Die Junger Christi waren von Angst besessen, sie wussten nicht was zu tun ist, weil Sie vergessen haben, dass es den Herrn gibt, der auf sie wacht und sie beschützt. Genauso, fallen auch wir bei jeglicher Schwierigkeit in Angst und Stress, und vergessen, dass wir unseren Herrn Jesus Christus als Beschützer und vorsorgender Wohltäter haben. Er war da oben im Gebet für die da unten. Aber nicht nur. Er wacht über sie, steigt herunter und geht denen entgegen, die seine Hilfe brauchen. Er hatte keinen Boot, deshalb geht er auf dem Wasser. So kommt Er auch zu uns, wenn wir in Schwierigkeiten stecken und nicht mehr weiterwissen. Er kommt zu uns, und wir merken es oft nicht. Wir haben auch keine Zeit an Ihn zu denken und ihn zu Hilfe zu rufen. Wir denken, dass wir es alleine schaffen und merken dabei wie tiefer und tiefer wir versinken… Gerade da kommt er zu uns, unsere Herzen sind aber voller Angst…

Was würden wir den an deren Stelle tun? Wenn die ganze Umgebung so beängstigend aussieht, Sturm, kaum Licht, kaum Hoffnung und plötzlich sehen wir jemanden, der über das Wasser geht… Doch in voller Angst hören die Junger Christi die Stimme des Herrn: „Ich bin es; fürchtet euch nicht!“. Erstaunt lassen diese, vor kurzem noch hoffnungslose, Menschen alles menschliche Tun und schauen auf ihn voller Hoffnung. Sie möchten zu Ihm. Und Petrus ruft: „Herr, wenn du es bist, so befiehl, dass ich auf dem Wasser zu dir komme“ (Mt. 14, 28).
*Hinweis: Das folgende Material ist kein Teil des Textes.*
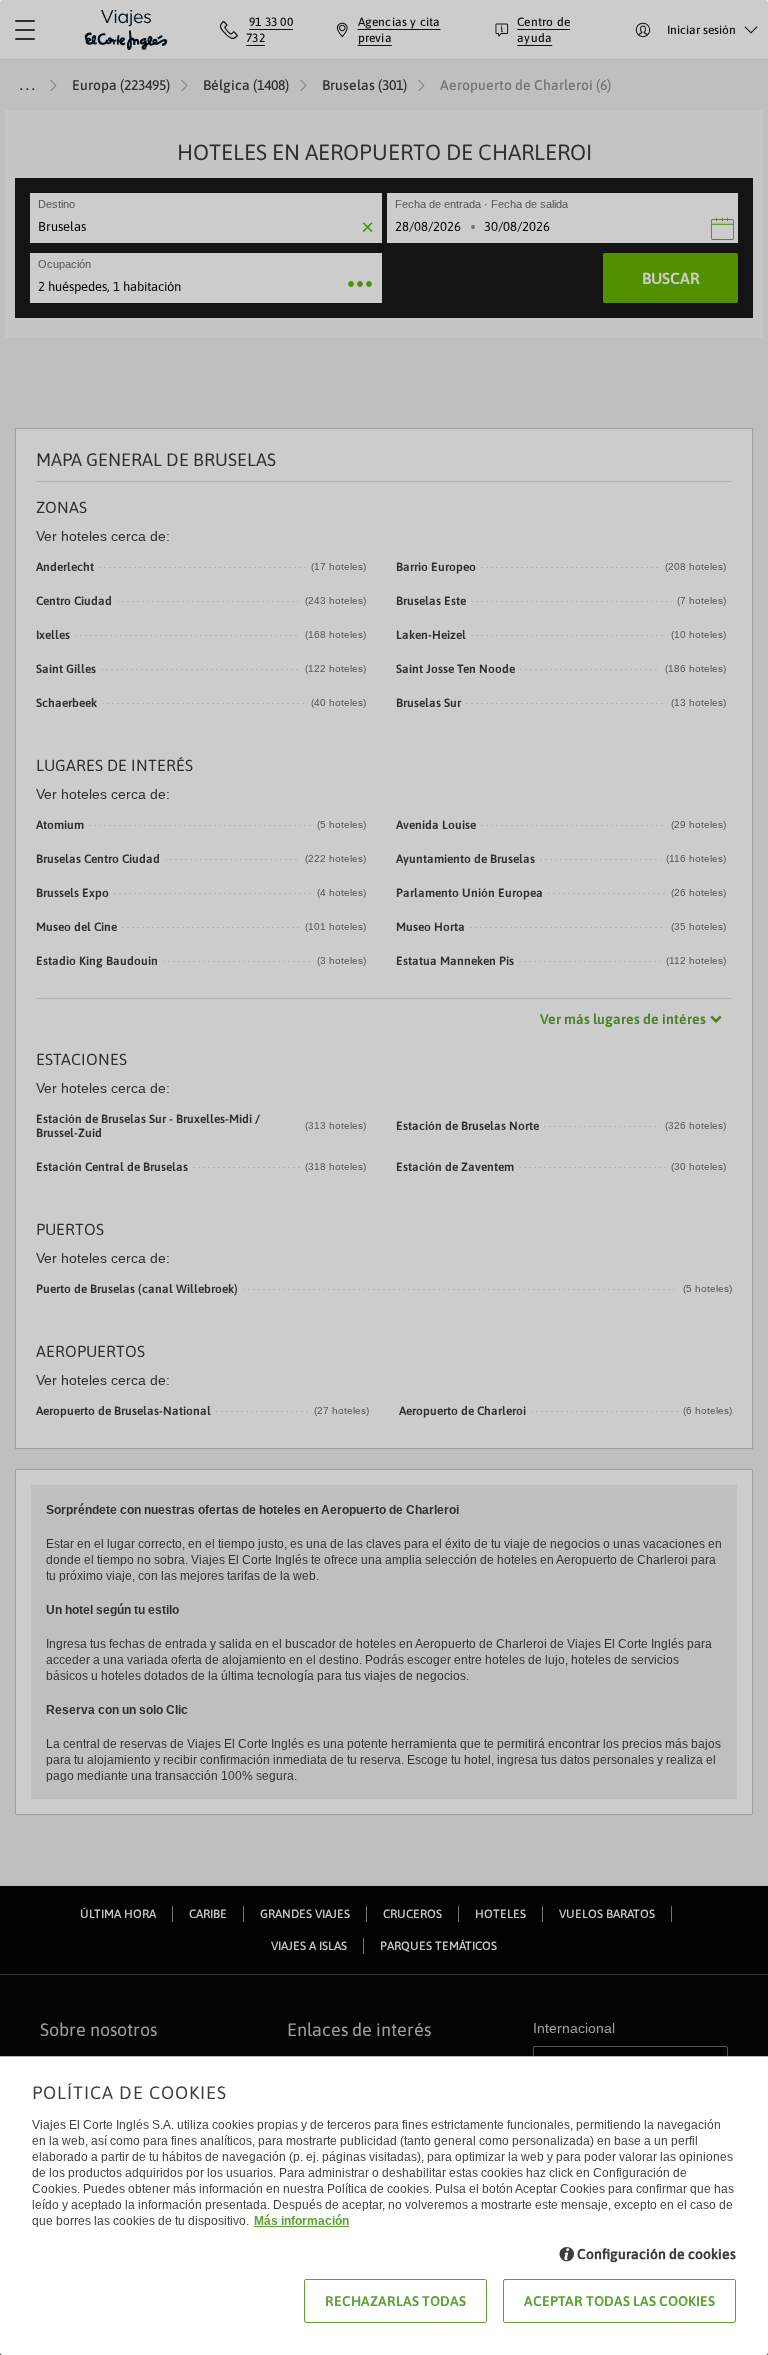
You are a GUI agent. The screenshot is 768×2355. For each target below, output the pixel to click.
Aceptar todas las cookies (619, 2301)
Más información (301, 2221)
Kennen wir diese Situation nicht aus unserem Leben? Immer wenn es unerträglich wird, hören wir eine Stimme, die Stimme des Erlösers, der uns sagt: „habt keine Angst, das bin ich, der Schöpfer der Welt, der Lebensspender, ich bin gekommen um euch zu retten. Ihr sollt nur Glauben und sich an mich halten“.

Petrus will zu Ihm, er wollte wie Jesus über das Wasser gehen. Der Herr gibt ihm seine Zustimmung und sagt: „komm“. Eine Zustimmung, die wir täglich im Evangelium hören. Was wir dann aber damit machen, ist es nicht dem ähnlich, was die Junger Christi gemacht haben? Nur Petrus wagte zum Herrn zu gehen. Alle anderen waren im Boot. Petrus aber will dem Herrn ähnlich werden, in allem, was er in Ihm sieht. Das ist gut. Wenn wir nicht von Jesus Christus lernen, von wem denn sonst? Er ist doch gerade deshalb gekommen, um zu zeigen: „auch Ihr Menschen, könnt mir ähnlich werden, ich mache es vor, ihr sollt es auch tun. Ihr sollt Glauben und Gutes tun, alles andere tue ich für euch. Ich bin da, habt keine Angst“. Petrus geht aber zum Herrn, obwohl er weiß, dass unter seinen Füssen keinen Halt gibt. Rund um ist Wasser und Dunkelheit. Rund um plaudert die Gefahr des Todes. Doch er geht, weil er weiß, sein Herr ruft ihn.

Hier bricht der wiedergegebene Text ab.